PASSAGE PROVIDED -
——
# Lecture 1: Introduction to Machine Learning

In this lecture, we will introduce the basics of machine learning.

Let's start by exploring what neural network training looks like under the hood.

## Part 1: Backpropagation

Backpropagation algorithm is the cornerstone of training neural networks. (used in all neural nets) It is a method to calculate the gradient of the loss function with respect to the weights of the network.

**The main problem is... how do computers compute the gradient?**

Humans get the gradient by calculating the derivative, then plug in the values.

Computers can't do that:
1. Derivatives are hard to calculate
2. Neural networks are huge

Let's build our own backpropagation algorithm from scratch step by step.



In [1]:
# Importing libraries
import math
import random
import numpy as np
import matplotlib.pyplot as plt

### Manual Gradient Calculation

Let's manually calculate the gradient of a function.

#### Example 1: Single Variable Function

In [2]:
# Define a random function
def f(x):
    ################################################################################
    # TODO:                                                                        #
    # f(x) = 3x^2 - 4x + 5                                                         #
    ################################################################################
    # *****START OF YOUR CODE (DO NOT DELETE/MODIFY THIS LINE)*****
    out = 3*x*x - 4*x + 5
    # *****END OF YOUR CODE (DO NOT DELETE/MODIFY THIS LINE)*****
    return out

In [None]:
f(2)  # f(2) = 3*2^2 - 4*2 + 5 = 9

In [None]:
# Plot the function
xs = np.arange(-5, 5, 0.25)  # np.arrange(start, stop, step)
——
SUPPLIED RECORDS -
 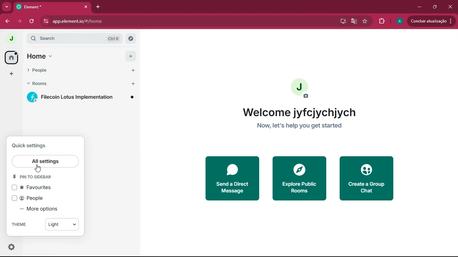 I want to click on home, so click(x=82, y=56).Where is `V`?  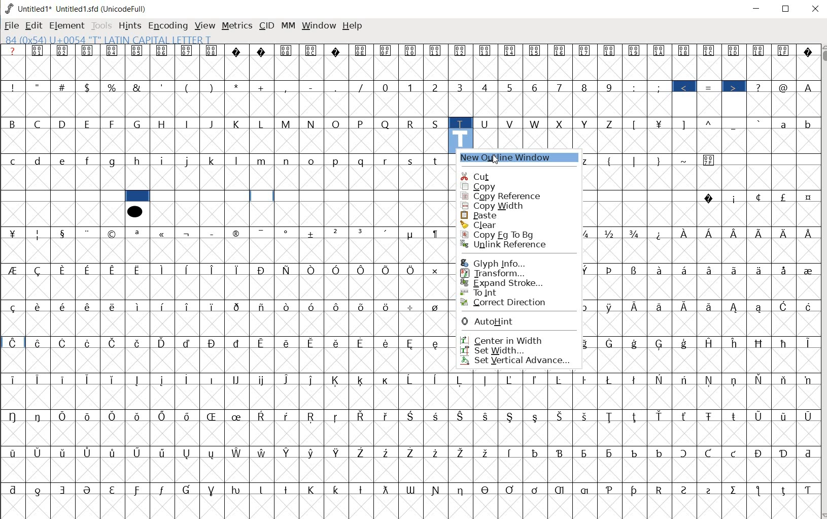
——
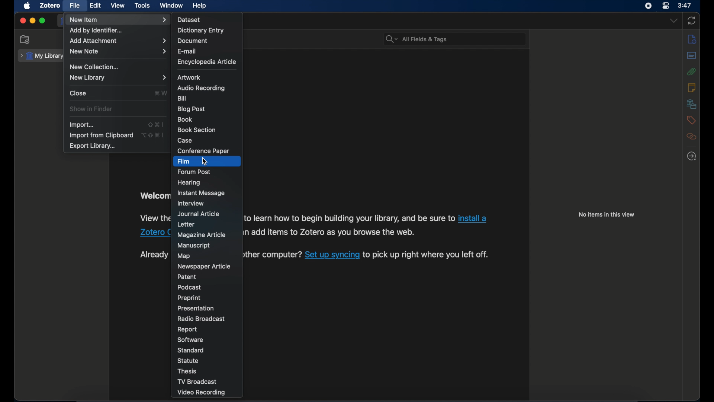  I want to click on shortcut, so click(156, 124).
——
STATED EXERCISE - Translate this sentence from the backpropagation lecture into Spanish: "It is a method to calculate the gradient of the loss function with respect to the weights of the network."

FINISHED EXERCISE - Es un método para calcular el gradiente de la función de pérdida con respecto a los pesos de la red.